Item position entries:
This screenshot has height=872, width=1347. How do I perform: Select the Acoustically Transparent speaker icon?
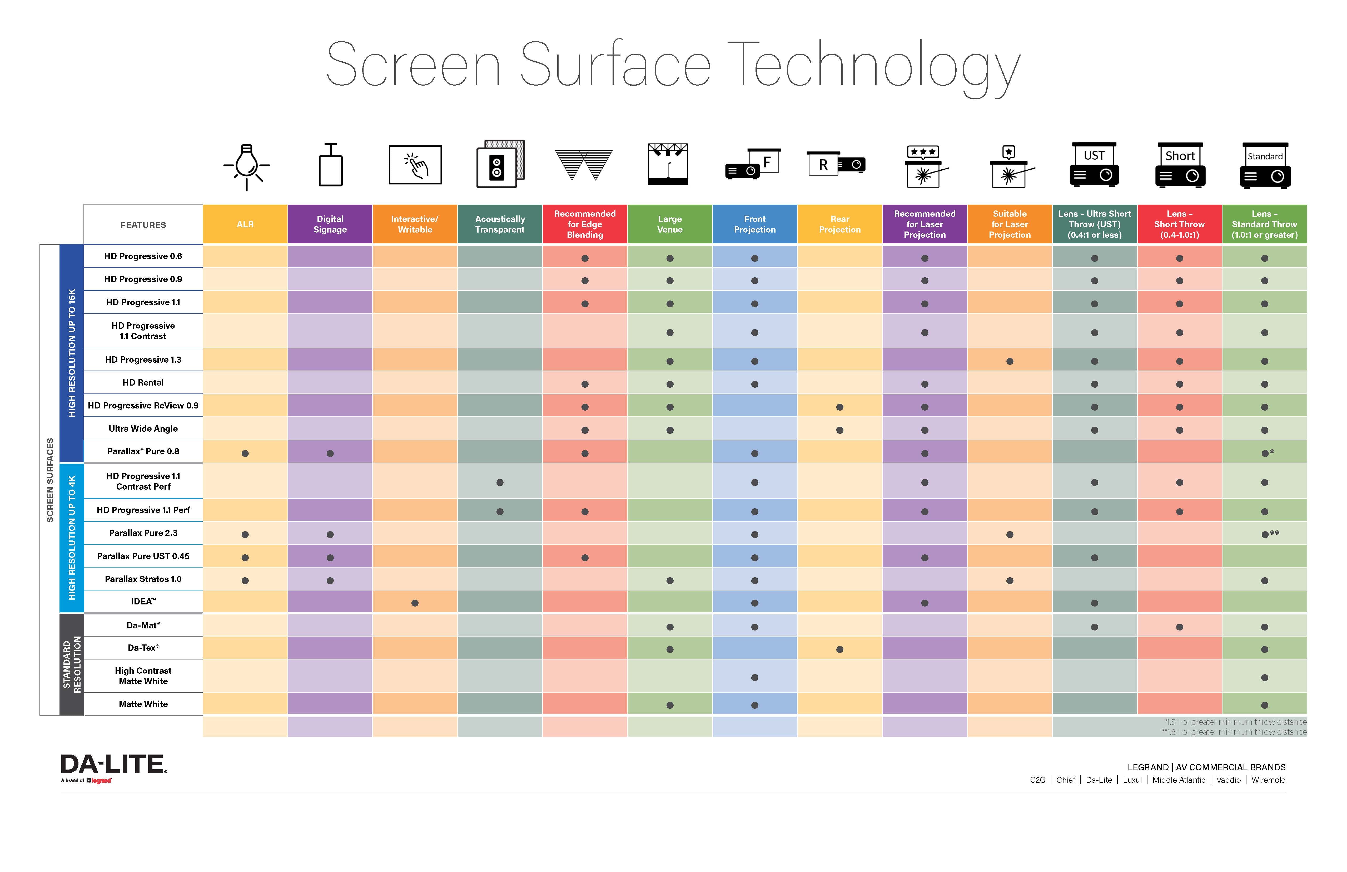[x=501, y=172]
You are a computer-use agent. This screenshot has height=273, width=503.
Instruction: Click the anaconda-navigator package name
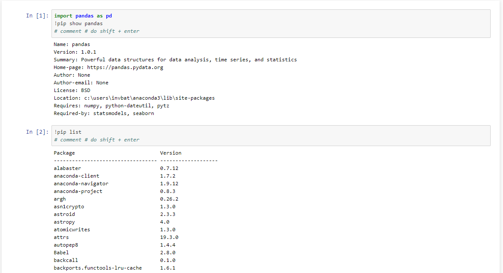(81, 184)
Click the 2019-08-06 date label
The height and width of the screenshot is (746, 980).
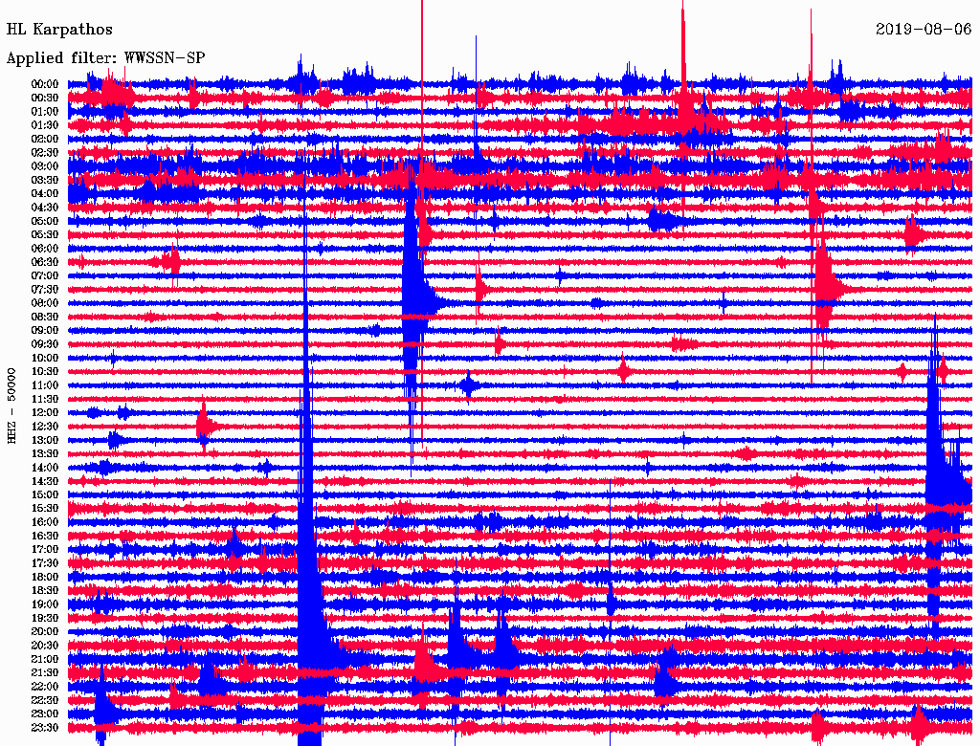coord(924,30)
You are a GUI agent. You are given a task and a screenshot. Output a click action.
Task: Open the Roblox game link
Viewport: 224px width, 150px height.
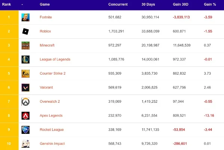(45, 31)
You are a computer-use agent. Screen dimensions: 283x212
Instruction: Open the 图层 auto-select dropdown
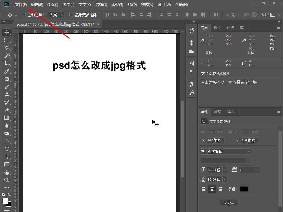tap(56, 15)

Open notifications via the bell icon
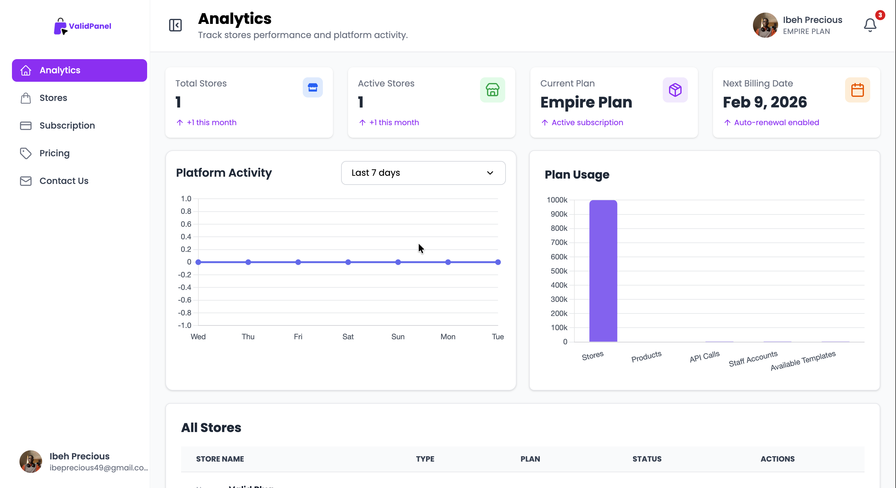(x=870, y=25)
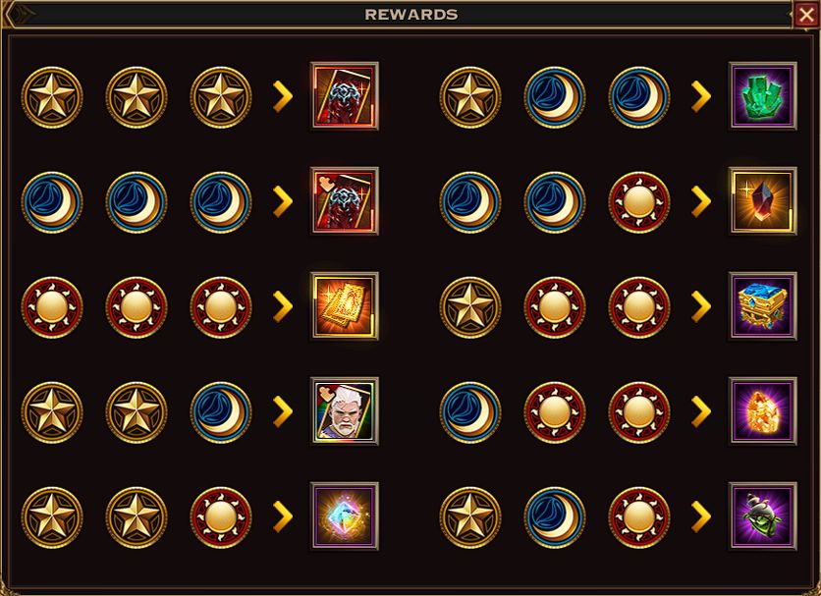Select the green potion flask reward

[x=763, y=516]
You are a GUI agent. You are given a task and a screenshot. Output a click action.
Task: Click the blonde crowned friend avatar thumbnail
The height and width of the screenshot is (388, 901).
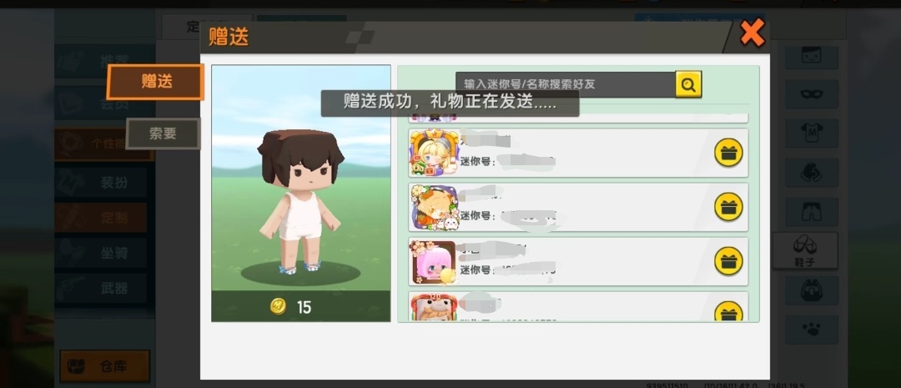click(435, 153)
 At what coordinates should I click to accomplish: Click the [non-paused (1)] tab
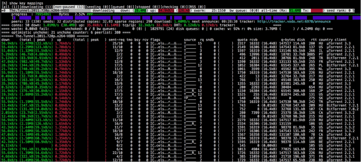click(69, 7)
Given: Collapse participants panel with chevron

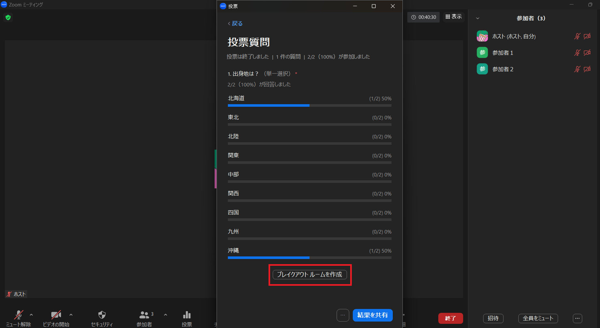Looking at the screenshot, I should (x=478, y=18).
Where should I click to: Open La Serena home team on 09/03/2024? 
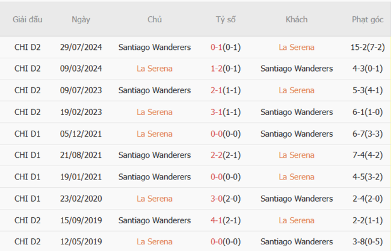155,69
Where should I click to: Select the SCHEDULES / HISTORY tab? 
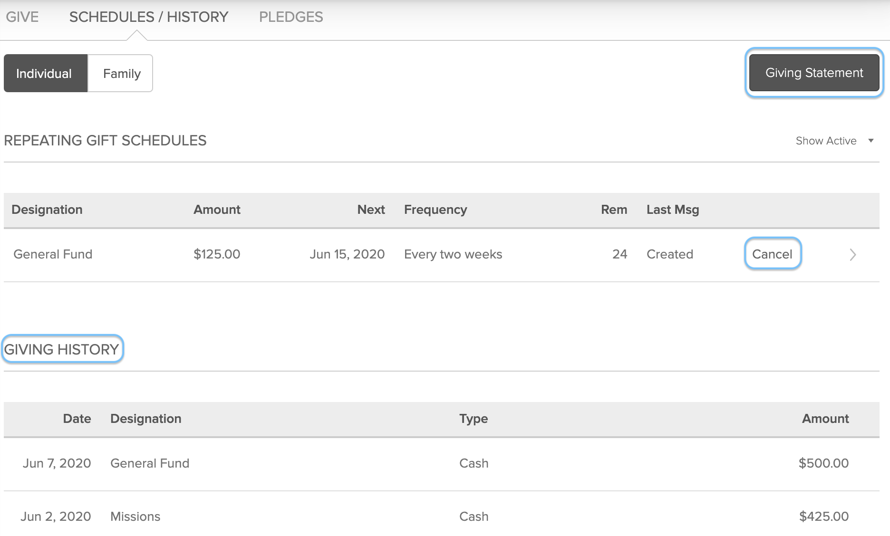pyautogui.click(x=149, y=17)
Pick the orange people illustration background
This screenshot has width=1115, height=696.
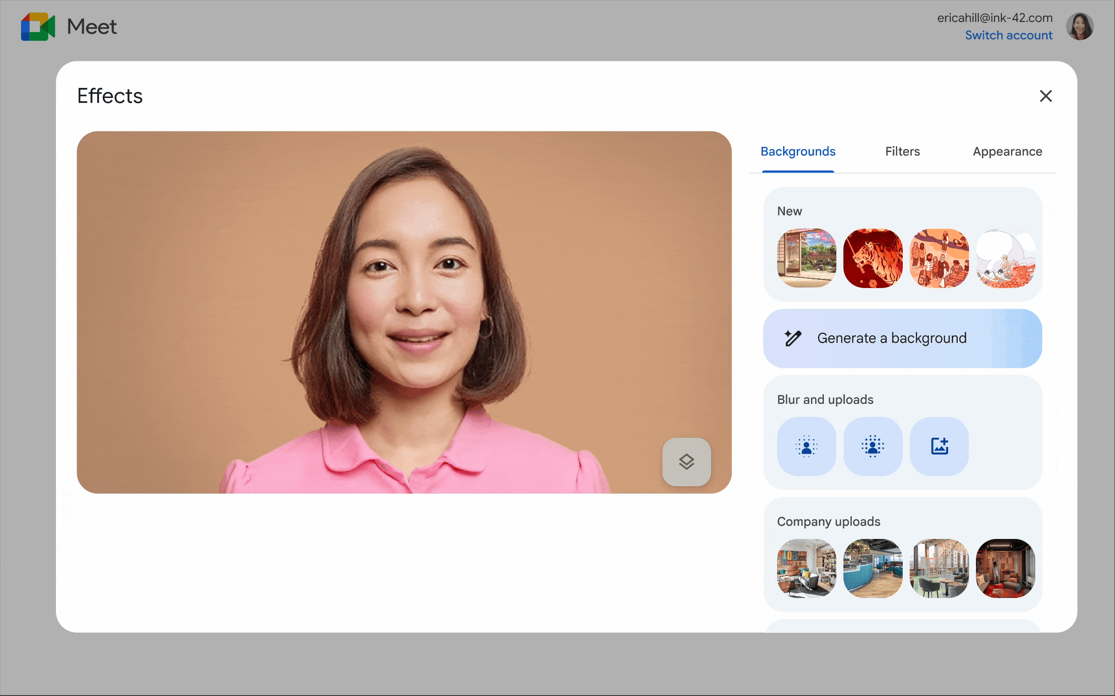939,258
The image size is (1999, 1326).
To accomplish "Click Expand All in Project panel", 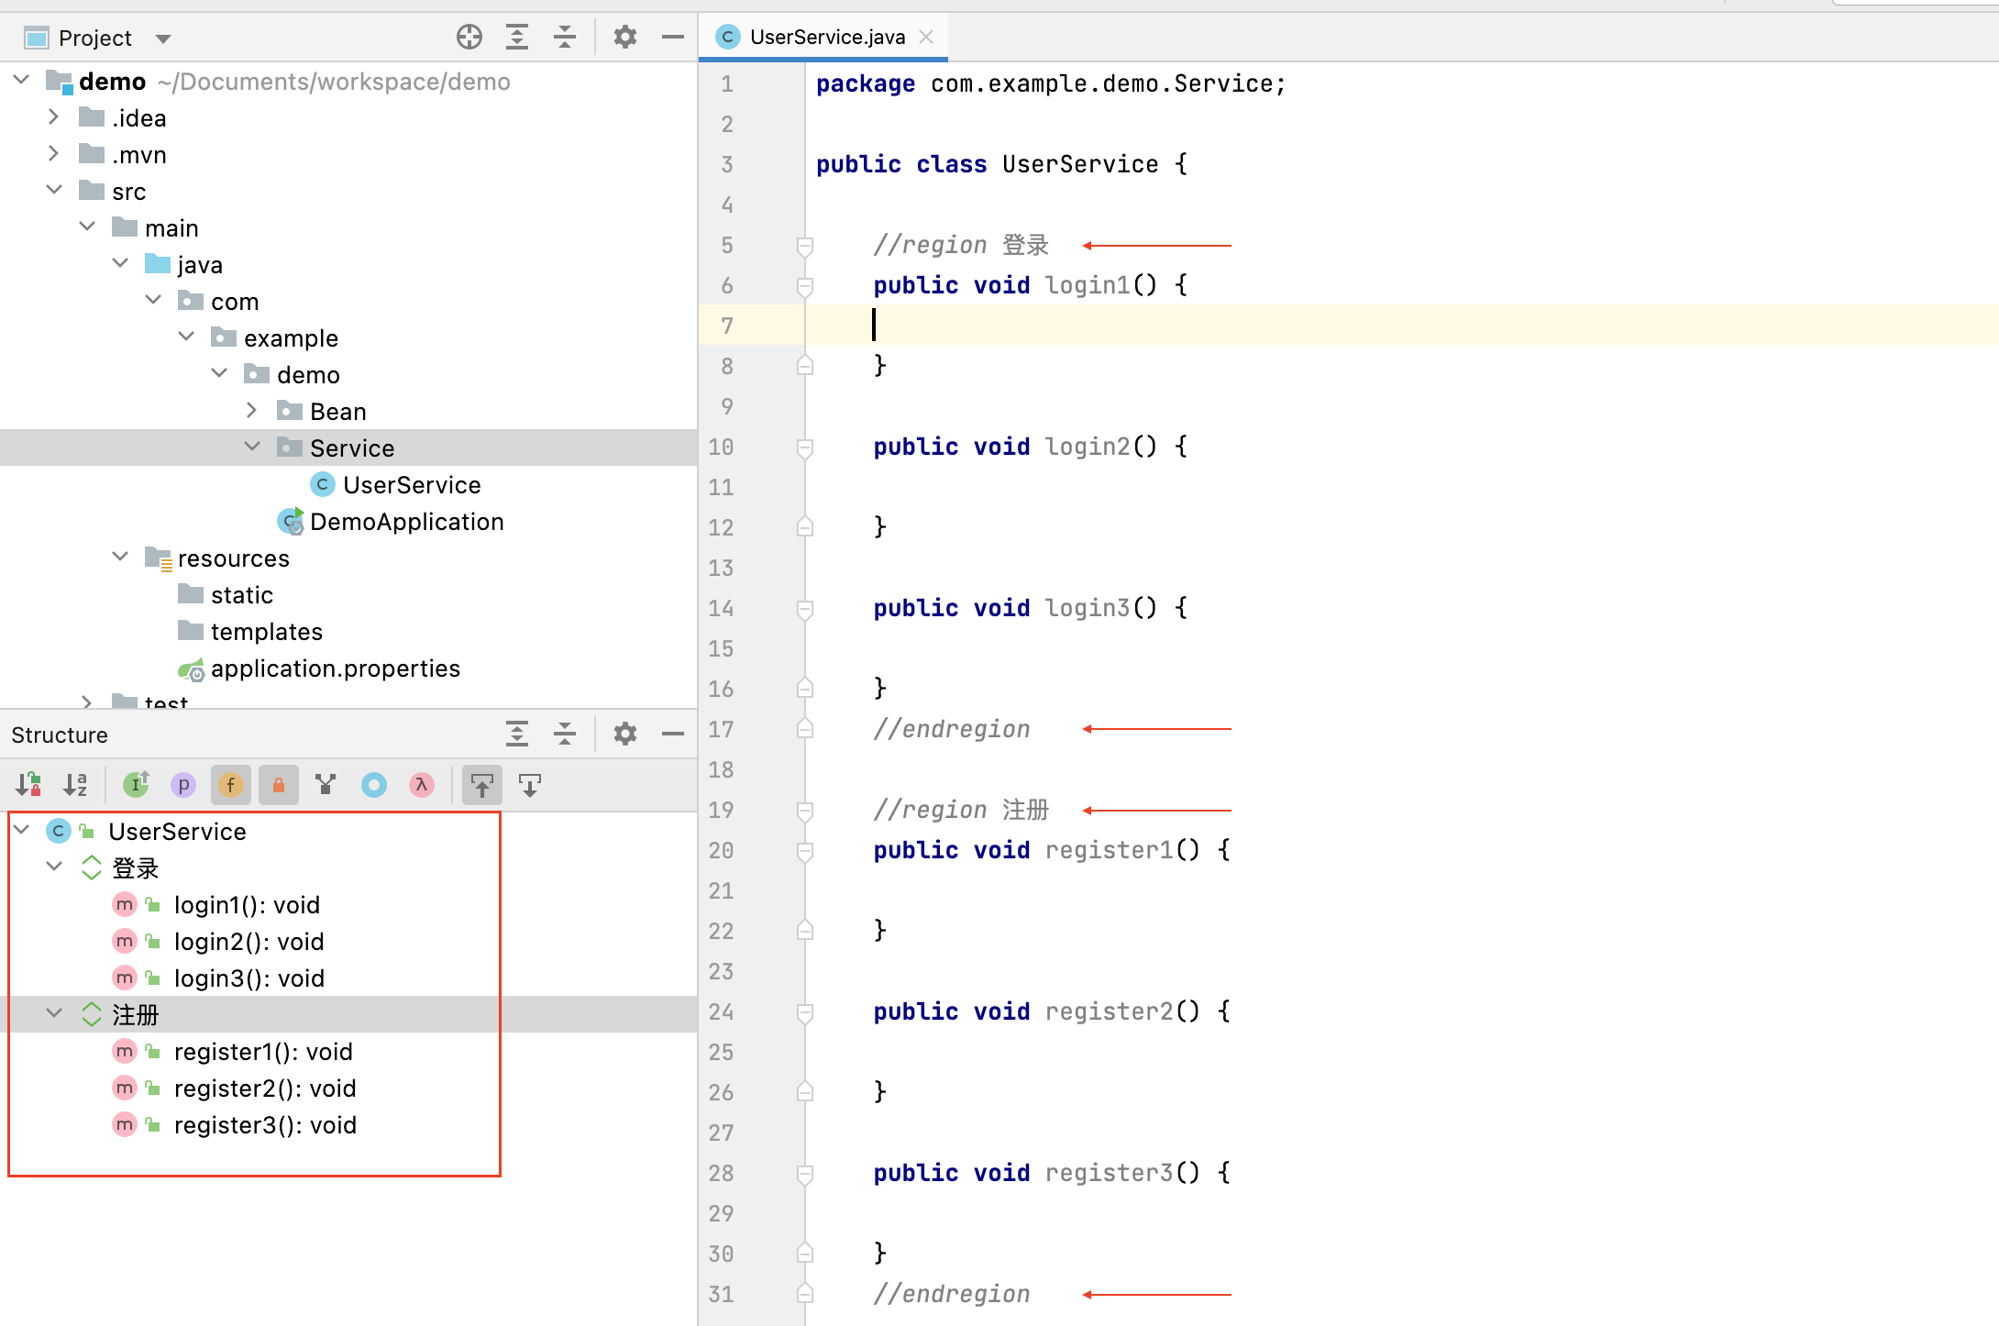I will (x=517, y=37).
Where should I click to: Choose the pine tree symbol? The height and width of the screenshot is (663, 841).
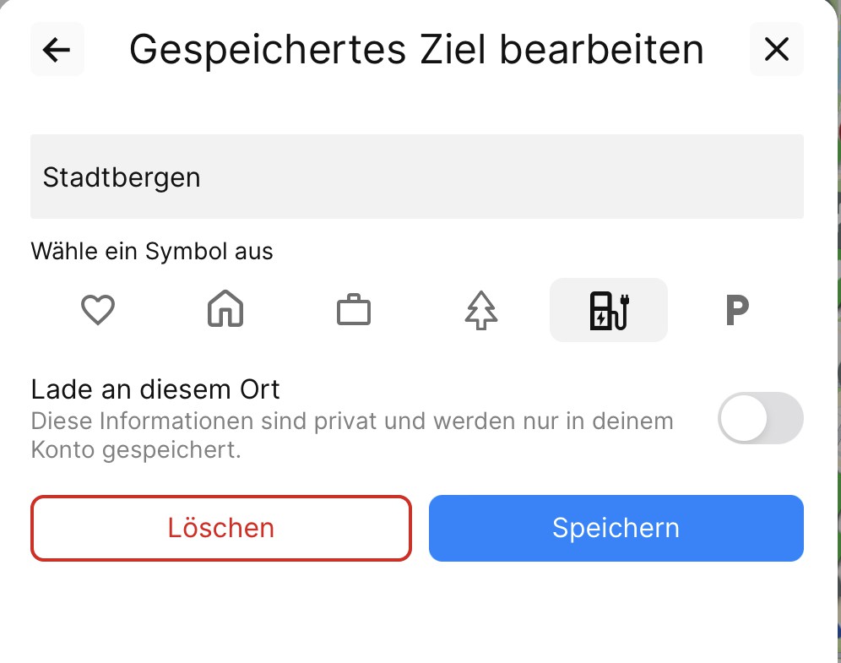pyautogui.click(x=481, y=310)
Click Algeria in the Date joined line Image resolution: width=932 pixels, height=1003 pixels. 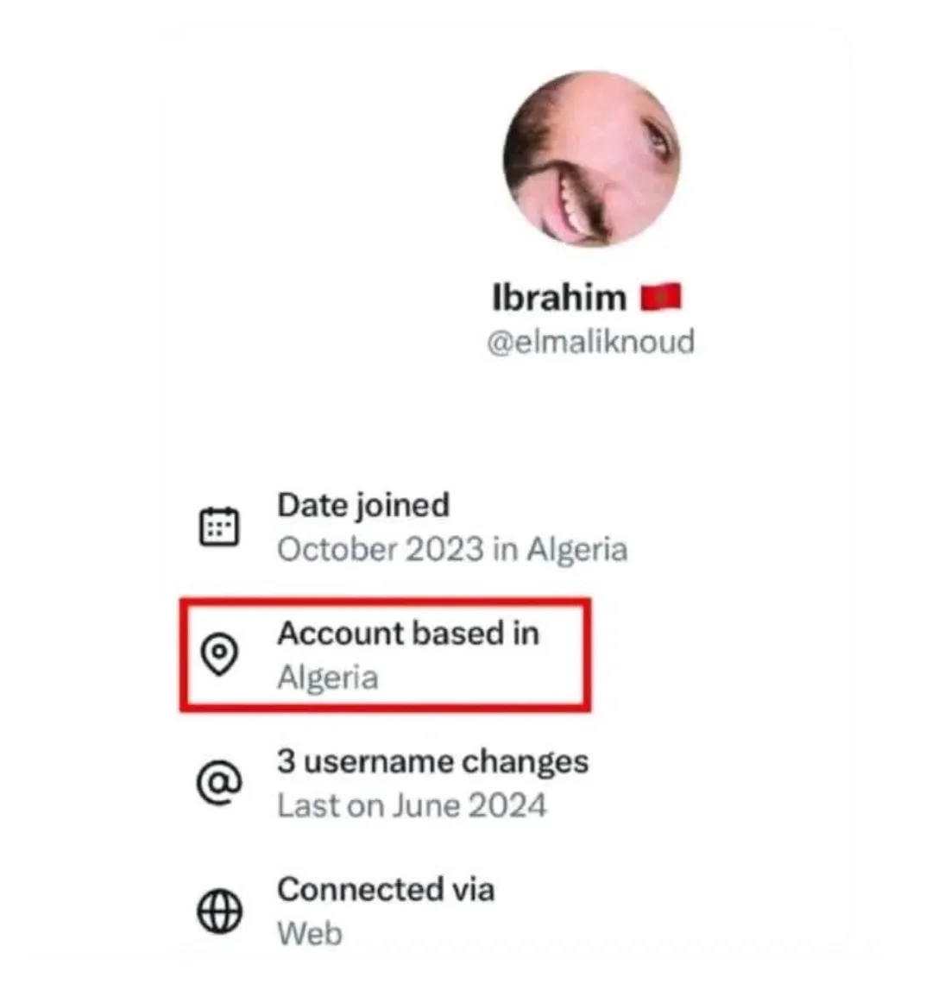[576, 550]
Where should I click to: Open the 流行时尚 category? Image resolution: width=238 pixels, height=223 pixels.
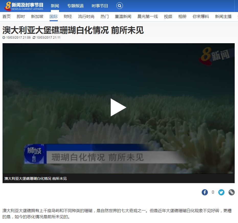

• [Given request]: Quote the records word for word, from their first line through the line that contains "tap(56, 15)", inclusive, leaving the pictures out of your answer.

• [Exercise solution]:
This screenshot has height=872, width=1347. How do I perform: Select the Acoustically Transparent speaker icon?
[x=501, y=172]
You are a computer-use agent. This screenshot has height=273, width=503.
Instruction: Click the anaconda-navigator package name
(81, 184)
Click the 2019-08-06 date label
The height and width of the screenshot is (746, 980).
coord(924,30)
You are a GUI agent. You are given a task and a screenshot. Output a click action.
Task: Open the Roblox game link
Viewport: 224px width, 150px height.
(45, 31)
You are a computer-use agent. Screen dimensions: 283x212
Instruction: Open the 图层 auto-select dropdown
tap(56, 15)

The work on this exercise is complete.